==== Available data ====

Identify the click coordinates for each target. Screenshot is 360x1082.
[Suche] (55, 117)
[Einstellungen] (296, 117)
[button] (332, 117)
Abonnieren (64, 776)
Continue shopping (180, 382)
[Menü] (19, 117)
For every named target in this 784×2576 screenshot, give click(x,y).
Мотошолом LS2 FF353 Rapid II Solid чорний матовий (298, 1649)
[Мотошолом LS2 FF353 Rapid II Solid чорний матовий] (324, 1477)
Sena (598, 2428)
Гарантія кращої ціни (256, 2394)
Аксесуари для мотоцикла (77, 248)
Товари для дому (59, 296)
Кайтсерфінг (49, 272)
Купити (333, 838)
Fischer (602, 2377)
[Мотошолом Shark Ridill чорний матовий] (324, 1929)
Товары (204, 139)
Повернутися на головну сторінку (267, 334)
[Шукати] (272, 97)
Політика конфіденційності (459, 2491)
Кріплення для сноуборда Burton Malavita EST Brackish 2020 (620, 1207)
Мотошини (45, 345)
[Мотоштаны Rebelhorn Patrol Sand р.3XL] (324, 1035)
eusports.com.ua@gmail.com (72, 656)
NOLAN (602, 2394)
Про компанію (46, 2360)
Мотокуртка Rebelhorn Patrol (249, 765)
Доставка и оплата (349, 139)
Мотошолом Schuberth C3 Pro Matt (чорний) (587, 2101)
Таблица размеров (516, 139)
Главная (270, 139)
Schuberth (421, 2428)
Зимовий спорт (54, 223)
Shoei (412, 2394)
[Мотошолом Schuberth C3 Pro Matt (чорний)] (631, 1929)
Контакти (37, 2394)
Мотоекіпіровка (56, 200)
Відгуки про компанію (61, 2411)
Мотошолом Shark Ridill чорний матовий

====

Find the string "Ridill" in the data. Report each line it appears in.

Exercise answer:
[Мотошолом Shark Ridill чорний матовий] (324, 1929)
Мотошолом Shark Ridill чорний матовий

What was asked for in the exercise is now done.